Assignment → Could you copy out every line of the data where the word "Week" occurs?

'''

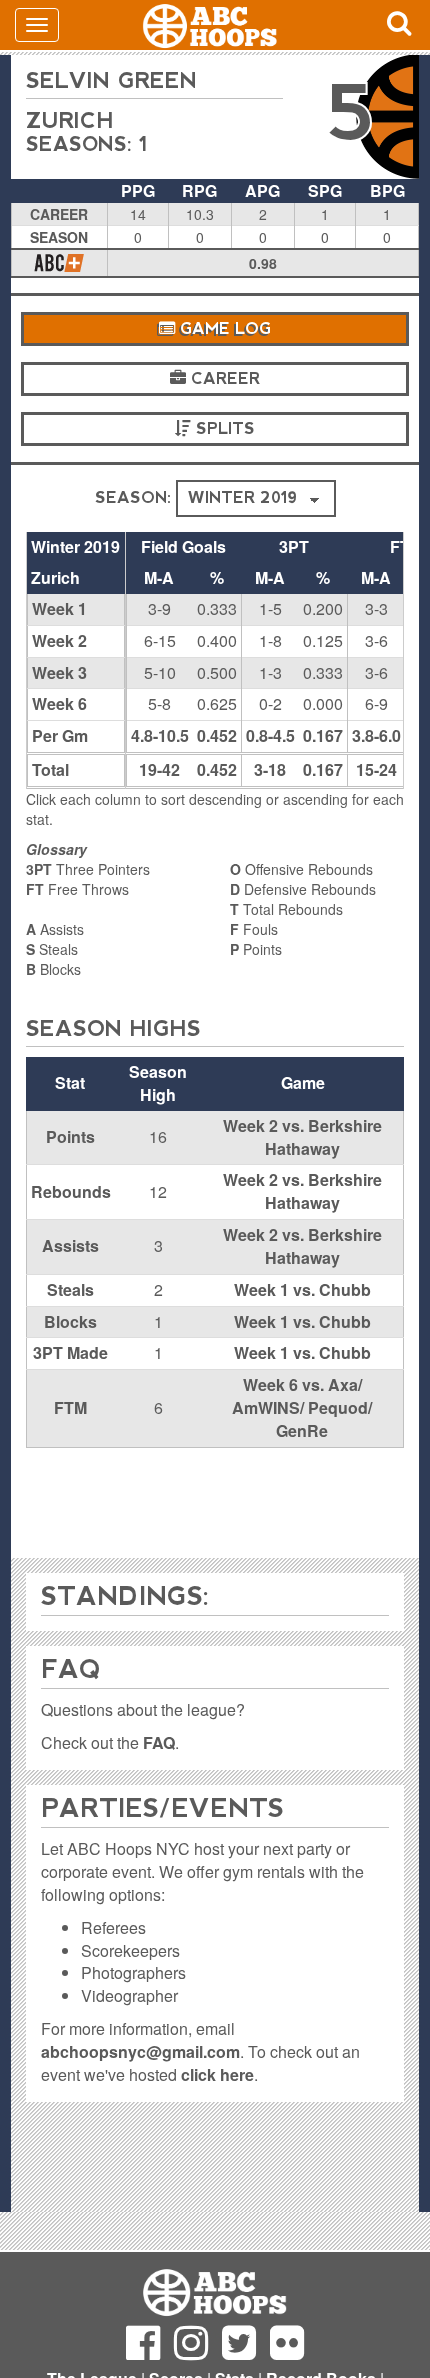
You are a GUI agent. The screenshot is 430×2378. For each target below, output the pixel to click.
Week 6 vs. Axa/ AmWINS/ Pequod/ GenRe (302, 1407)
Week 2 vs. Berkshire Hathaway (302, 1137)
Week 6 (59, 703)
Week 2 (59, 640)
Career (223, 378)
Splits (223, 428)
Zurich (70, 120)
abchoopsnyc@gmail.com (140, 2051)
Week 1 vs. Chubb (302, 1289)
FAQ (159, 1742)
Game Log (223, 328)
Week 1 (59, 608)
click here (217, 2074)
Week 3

'''

Answer box →
Week 6 vs. Axa/ AmWINS/ Pequod/ GenRe (302, 1407)
Week 2 vs. Berkshire Hathaway (302, 1137)
Week 6 (59, 703)
Week 2 (59, 640)
Week 1 vs. Chubb (302, 1289)
Week 1 (59, 608)
Week 3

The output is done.